• **Text section**:
......
We train a model to predict attributes such as car type, brand, number of doors, and number of seats. The model can also predict the orientation of the front of the car with respect to the camera.

Data attributes

The attributes have the following values:

Type: 12 types, e.g., Sedan, Hatchback, Estate.
Brand: 161 brands.
Number of doors: from 2 to 5.
Number of seats: 2,4,5, or more than 5.
Orientation: a continuous value from 0 and 360.

Dataset

We use two datasets: PASCAL3D+[3] and CompCars[4]. The former is used to train a predictor for the car’s orientation. The latter is used for training the rest of the predictors.

Model

We use a probabilistic classifier with multiple predictions, one per attribute, on top of a feature extractor. In particular, we use InceptionResnetV5 [1] pre-trained on ImageNet [2] as feature extractor for our model. The probabilistic nature of our classifier allows us to obtain a certainty measure for each attribute's predictions. This means that the model can be fed with images of cars and produce a prediction for the corresponding attributes and measure the certainty of that prediction.
......
• **Set of tasks**:
a) In the text on predicting car attributes, which dataset is used to train the predictor for the car's orientation?
b) Repeat the car attribute text from "The attributes have" to "more than 5.".
The entries that follow come from a different source than the text above.

Data for locating words and elements:
......
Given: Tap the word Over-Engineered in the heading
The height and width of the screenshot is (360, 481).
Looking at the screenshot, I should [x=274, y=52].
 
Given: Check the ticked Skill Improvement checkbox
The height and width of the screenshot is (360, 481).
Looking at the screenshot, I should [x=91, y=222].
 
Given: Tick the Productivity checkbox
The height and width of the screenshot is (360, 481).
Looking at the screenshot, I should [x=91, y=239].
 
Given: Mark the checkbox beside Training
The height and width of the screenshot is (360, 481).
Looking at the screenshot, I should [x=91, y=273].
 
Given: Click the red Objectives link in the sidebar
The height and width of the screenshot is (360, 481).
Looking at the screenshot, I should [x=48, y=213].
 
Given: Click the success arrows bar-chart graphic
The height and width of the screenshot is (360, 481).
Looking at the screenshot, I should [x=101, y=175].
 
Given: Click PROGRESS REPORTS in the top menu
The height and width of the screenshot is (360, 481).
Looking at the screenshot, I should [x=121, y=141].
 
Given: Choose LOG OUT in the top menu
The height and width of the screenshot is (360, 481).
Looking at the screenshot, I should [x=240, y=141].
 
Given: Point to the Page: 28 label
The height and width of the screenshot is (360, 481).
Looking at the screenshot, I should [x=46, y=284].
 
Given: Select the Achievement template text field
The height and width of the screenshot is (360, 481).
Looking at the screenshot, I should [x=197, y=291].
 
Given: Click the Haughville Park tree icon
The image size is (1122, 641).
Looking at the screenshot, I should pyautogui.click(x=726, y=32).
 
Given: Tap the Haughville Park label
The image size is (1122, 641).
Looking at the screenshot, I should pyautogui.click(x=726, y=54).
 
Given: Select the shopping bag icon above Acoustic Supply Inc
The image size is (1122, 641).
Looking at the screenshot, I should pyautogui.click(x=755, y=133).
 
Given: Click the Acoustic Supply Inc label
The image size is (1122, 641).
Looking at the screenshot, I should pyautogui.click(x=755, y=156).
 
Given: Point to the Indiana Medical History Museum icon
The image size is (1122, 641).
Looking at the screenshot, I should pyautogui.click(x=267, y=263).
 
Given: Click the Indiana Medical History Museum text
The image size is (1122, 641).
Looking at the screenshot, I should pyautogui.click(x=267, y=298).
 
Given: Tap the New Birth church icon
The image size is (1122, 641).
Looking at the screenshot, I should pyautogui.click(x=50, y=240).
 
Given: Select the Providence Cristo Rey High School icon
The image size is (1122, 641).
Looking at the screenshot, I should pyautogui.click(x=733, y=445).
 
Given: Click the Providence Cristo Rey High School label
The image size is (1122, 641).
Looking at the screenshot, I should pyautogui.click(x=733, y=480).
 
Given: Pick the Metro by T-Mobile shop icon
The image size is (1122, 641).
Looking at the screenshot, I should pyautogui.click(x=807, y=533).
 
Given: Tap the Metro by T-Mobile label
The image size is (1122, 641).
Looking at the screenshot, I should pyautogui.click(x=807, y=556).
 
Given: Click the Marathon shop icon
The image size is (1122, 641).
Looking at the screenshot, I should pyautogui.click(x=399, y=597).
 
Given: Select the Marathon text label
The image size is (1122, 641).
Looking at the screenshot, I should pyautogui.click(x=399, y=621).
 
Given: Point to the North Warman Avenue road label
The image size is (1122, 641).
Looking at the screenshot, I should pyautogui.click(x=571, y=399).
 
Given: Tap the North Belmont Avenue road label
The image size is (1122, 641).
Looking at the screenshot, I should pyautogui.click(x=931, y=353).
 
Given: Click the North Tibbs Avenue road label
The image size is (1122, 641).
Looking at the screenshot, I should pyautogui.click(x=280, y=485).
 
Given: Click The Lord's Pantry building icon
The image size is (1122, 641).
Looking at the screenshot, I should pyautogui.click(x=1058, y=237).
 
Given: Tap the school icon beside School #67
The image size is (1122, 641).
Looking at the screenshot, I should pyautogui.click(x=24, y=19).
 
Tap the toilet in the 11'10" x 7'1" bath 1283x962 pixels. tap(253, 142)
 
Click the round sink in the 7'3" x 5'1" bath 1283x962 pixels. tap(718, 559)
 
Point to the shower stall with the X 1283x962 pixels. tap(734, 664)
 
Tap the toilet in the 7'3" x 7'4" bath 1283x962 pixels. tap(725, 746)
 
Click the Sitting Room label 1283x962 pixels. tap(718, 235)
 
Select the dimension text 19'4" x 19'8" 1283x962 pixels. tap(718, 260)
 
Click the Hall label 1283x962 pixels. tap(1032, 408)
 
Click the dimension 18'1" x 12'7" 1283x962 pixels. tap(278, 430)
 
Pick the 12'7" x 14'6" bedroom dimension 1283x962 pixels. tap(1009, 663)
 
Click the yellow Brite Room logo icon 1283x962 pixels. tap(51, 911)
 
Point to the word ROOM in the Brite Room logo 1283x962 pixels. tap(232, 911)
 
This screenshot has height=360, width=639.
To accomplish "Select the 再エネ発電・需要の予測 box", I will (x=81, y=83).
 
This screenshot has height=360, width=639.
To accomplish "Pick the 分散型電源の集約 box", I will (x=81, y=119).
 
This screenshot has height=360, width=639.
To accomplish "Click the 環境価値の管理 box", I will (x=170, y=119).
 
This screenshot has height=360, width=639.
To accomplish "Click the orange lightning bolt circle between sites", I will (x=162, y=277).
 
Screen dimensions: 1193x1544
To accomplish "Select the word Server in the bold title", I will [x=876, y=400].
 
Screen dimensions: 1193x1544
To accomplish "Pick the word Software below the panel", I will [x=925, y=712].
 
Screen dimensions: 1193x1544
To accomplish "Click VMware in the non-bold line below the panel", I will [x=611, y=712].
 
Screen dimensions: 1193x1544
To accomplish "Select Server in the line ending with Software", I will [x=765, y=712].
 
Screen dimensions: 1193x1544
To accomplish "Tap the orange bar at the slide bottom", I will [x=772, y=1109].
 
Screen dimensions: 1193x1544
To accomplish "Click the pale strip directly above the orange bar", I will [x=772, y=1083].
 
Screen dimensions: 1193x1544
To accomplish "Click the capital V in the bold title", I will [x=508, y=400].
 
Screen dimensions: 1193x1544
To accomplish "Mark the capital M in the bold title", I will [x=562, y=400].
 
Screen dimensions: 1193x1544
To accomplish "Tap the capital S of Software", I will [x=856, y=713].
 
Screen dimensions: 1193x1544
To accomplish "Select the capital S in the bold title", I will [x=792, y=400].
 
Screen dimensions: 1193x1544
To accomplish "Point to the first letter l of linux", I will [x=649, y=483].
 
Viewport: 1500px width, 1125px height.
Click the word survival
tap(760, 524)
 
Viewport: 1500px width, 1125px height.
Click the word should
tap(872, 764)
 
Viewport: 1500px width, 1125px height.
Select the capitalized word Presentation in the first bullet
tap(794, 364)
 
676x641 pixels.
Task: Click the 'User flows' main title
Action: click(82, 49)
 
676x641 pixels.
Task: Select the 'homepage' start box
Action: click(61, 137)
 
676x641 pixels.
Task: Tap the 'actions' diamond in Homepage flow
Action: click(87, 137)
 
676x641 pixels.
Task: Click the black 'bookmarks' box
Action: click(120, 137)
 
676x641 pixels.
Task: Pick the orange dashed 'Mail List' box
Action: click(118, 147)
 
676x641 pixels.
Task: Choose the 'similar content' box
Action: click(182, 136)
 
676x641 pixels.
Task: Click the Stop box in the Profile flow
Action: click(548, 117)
......
• **Per-task answers**:
a) PASCAL3D+

b)
The attributes have the following values:

Type: 12 types, e.g., Sedan, Hatchback, Estate.
Brand: 161 brands.
Number of doors: from 2 to 5.
Number of seats: 2,4,5, or more than 5.